▶ _Task objective_: Repeat each record that follows, keeping it identical.

_____

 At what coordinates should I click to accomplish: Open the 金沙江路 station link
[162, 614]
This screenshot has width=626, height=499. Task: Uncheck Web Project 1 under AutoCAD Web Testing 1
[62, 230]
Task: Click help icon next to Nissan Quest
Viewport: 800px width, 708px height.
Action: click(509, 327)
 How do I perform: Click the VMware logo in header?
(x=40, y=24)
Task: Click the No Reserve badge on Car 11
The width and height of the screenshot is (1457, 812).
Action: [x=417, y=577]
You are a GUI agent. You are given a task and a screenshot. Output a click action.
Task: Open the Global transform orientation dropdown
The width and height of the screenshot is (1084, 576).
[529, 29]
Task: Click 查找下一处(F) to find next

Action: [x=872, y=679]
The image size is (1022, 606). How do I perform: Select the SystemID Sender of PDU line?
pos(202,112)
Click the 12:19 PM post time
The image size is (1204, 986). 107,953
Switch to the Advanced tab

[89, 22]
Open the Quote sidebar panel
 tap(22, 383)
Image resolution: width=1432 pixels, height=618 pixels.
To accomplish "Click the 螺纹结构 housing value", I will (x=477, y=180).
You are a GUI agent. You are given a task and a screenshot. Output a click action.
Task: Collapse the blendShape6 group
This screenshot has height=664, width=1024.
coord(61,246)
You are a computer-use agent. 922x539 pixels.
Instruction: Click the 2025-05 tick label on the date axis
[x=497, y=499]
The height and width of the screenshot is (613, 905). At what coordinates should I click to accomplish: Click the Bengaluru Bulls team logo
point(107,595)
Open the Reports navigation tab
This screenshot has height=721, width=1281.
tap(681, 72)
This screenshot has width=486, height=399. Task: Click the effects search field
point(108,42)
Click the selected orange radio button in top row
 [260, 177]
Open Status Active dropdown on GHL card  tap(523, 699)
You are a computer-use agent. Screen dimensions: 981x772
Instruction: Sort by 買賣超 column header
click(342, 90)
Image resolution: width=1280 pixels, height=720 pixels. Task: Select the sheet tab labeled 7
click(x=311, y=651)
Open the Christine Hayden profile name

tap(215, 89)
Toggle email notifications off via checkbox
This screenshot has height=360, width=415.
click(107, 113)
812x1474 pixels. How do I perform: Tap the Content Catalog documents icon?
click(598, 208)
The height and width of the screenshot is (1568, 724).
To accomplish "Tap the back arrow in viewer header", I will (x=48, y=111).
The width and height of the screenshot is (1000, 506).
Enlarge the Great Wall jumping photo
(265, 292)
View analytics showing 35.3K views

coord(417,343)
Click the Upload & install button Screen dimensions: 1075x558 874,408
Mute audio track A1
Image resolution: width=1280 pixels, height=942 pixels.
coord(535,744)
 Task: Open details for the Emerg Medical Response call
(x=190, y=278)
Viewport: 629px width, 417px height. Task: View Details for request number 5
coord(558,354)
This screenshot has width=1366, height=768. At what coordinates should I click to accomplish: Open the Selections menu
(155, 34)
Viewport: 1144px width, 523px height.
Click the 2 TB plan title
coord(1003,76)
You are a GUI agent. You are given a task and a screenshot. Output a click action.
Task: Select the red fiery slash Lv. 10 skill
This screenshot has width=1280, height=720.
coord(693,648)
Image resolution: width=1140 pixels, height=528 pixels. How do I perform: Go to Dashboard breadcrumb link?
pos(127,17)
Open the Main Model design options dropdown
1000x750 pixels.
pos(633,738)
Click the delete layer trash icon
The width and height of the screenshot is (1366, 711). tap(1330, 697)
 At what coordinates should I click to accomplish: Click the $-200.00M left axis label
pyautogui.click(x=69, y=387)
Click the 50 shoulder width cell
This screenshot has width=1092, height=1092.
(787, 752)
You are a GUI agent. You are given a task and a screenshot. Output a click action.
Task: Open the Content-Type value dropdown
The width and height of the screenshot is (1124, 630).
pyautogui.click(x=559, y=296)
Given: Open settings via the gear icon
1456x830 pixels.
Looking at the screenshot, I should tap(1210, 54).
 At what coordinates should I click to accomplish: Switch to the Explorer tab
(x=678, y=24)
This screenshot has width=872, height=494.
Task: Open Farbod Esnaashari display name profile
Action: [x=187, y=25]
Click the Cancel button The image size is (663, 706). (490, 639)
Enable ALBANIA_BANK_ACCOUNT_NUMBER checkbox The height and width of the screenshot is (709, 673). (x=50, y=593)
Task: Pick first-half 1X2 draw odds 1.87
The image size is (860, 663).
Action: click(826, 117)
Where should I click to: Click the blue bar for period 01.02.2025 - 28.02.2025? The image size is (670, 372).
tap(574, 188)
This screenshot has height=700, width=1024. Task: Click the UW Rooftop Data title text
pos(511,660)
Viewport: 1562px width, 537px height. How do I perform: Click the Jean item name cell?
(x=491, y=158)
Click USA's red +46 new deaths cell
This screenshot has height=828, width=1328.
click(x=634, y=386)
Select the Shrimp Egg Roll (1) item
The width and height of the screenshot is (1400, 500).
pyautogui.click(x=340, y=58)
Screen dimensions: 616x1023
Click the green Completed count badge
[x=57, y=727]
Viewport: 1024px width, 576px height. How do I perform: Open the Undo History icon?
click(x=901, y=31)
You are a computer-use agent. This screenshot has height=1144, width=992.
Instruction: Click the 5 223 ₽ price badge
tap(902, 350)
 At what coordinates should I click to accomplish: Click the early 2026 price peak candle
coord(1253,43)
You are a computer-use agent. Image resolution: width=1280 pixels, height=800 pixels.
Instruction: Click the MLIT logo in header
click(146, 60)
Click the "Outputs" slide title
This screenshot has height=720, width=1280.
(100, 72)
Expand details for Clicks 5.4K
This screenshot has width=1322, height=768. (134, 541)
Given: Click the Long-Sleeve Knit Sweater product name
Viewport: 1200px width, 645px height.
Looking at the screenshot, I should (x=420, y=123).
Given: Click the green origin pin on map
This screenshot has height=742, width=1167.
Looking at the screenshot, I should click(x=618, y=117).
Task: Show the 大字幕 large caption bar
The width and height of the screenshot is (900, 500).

_____

▶ _Written response_:
 At what coordinates should I click to accomplish: Open the 金沙江路 station link
[162, 614]
This screenshot has width=626, height=499. Task: Uncheck Web Project 1 under AutoCAD Web Testing 1
[62, 230]
Task: Click help icon next to Nissan Quest
Viewport: 800px width, 708px height.
Action: click(509, 327)
 How do I perform: Click the VMware logo in header?
(x=40, y=24)
Task: Click the No Reserve badge on Car 11
The width and height of the screenshot is (1457, 812).
Action: [x=417, y=577]
You are a GUI agent. You are given a task and a screenshot. Output a click action.
Task: Open the Global transform orientation dropdown
The width and height of the screenshot is (1084, 576).
[529, 29]
Task: Click 查找下一处(F) to find next

Action: [x=872, y=679]
The image size is (1022, 606). How do I perform: Select the SystemID Sender of PDU line?
pos(202,112)
Click the 12:19 PM post time
The image size is (1204, 986). 107,953
Switch to the Advanced tab

[89, 22]
Open the Quote sidebar panel
 tap(22, 383)
Image resolution: width=1432 pixels, height=618 pixels.
To accomplish "Click the 螺纹结构 housing value", I will (x=477, y=180).
You are a GUI agent. You are given a task and a screenshot. Output a click action.
Task: Collapse the blendShape6 group
This screenshot has height=664, width=1024.
coord(61,246)
You are a computer-use agent. 922x539 pixels.
Instruction: Click the 2025-05 tick label on the date axis
[x=497, y=499]
The height and width of the screenshot is (613, 905). At what coordinates should I click to accomplish: Click the Bengaluru Bulls team logo
point(107,595)
Open the Reports navigation tab
This screenshot has height=721, width=1281.
tap(681, 72)
This screenshot has width=486, height=399. Task: Click the effects search field
point(108,42)
Click the selected orange radio button in top row
 [260, 177]
Open Status Active dropdown on GHL card  tap(523, 699)
You are a computer-use agent. Screen dimensions: 981x772
Instruction: Sort by 買賣超 column header
click(342, 90)
Image resolution: width=1280 pixels, height=720 pixels. Task: Select the sheet tab labeled 7
click(x=311, y=651)
Open the Christine Hayden profile name

tap(215, 89)
Toggle email notifications off via checkbox
This screenshot has height=360, width=415.
click(107, 113)
812x1474 pixels. How do I perform: Tap the Content Catalog documents icon?
click(598, 208)
The height and width of the screenshot is (1568, 724).
To accomplish "Tap the back arrow in viewer header", I will (x=48, y=111).
The width and height of the screenshot is (1000, 506).
Enlarge the Great Wall jumping photo
(265, 292)
View analytics showing 35.3K views

coord(417,343)
Click the Upload & install button Screen dimensions: 1075x558 874,408
Mute audio track A1
Image resolution: width=1280 pixels, height=942 pixels.
coord(535,744)
 Task: Open details for the Emerg Medical Response call
(x=190, y=278)
Viewport: 629px width, 417px height. Task: View Details for request number 5
coord(558,354)
This screenshot has width=1366, height=768. At what coordinates should I click to accomplish: Open the Selections menu
(155, 34)
Viewport: 1144px width, 523px height.
Click the 2 TB plan title
coord(1003,76)
You are a GUI agent. You are given a task and a screenshot. Output a click action.
Task: Select the red fiery slash Lv. 10 skill
This screenshot has width=1280, height=720.
coord(693,648)
Image resolution: width=1140 pixels, height=528 pixels. How do I perform: Go to Dashboard breadcrumb link?
pos(127,17)
Open the Main Model design options dropdown
1000x750 pixels.
pos(633,738)
Click the delete layer trash icon
The width and height of the screenshot is (1366, 711). tap(1330, 697)
 At what coordinates should I click to accomplish: Click the $-200.00M left axis label
pyautogui.click(x=69, y=387)
Click the 50 shoulder width cell
This screenshot has width=1092, height=1092.
(787, 752)
You are a GUI agent. You are given a task and a screenshot. Output a click action.
Task: Open the Content-Type value dropdown
The width and height of the screenshot is (1124, 630).
pyautogui.click(x=559, y=296)
Given: Open settings via the gear icon
1456x830 pixels.
Looking at the screenshot, I should tap(1210, 54).
 At what coordinates should I click to accomplish: Switch to the Explorer tab
(x=678, y=24)
This screenshot has width=872, height=494.
Task: Open Farbod Esnaashari display name profile
Action: [x=187, y=25]
Click the Cancel button The image size is (663, 706). (490, 639)
Enable ALBANIA_BANK_ACCOUNT_NUMBER checkbox The height and width of the screenshot is (709, 673). (x=50, y=593)
Task: Pick first-half 1X2 draw odds 1.87
The image size is (860, 663).
Action: click(826, 117)
Where should I click to: Click the blue bar for period 01.02.2025 - 28.02.2025? The image size is (670, 372).
tap(574, 188)
This screenshot has height=700, width=1024. Task: Click the UW Rooftop Data title text
pos(511,660)
Viewport: 1562px width, 537px height. How do I perform: Click the Jean item name cell?
(x=491, y=158)
Click USA's red +46 new deaths cell
This screenshot has height=828, width=1328.
click(x=634, y=386)
Select the Shrimp Egg Roll (1) item
The width and height of the screenshot is (1400, 500).
pyautogui.click(x=340, y=58)
Screen dimensions: 616x1023
Click the green Completed count badge
[x=57, y=727]
Viewport: 1024px width, 576px height. How do I perform: Open the Undo History icon?
click(x=901, y=31)
You are a computer-use agent. This screenshot has height=1144, width=992.
Instruction: Click the 5 223 ₽ price badge
tap(902, 350)
 At what coordinates should I click to accomplish: Click the early 2026 price peak candle
coord(1253,43)
You are a computer-use agent. Image resolution: width=1280 pixels, height=800 pixels.
Instruction: Click the MLIT logo in header
click(146, 60)
Click the "Outputs" slide title
This screenshot has height=720, width=1280.
(100, 72)
Expand details for Clicks 5.4K
This screenshot has width=1322, height=768. (134, 541)
Given: Click the Long-Sleeve Knit Sweater product name
Viewport: 1200px width, 645px height.
Looking at the screenshot, I should (x=420, y=123).
Given: Click the green origin pin on map
This screenshot has height=742, width=1167.
Looking at the screenshot, I should click(x=618, y=117).
Task: Show the 大字幕 large caption bar
The width and height of the screenshot is (900, 500).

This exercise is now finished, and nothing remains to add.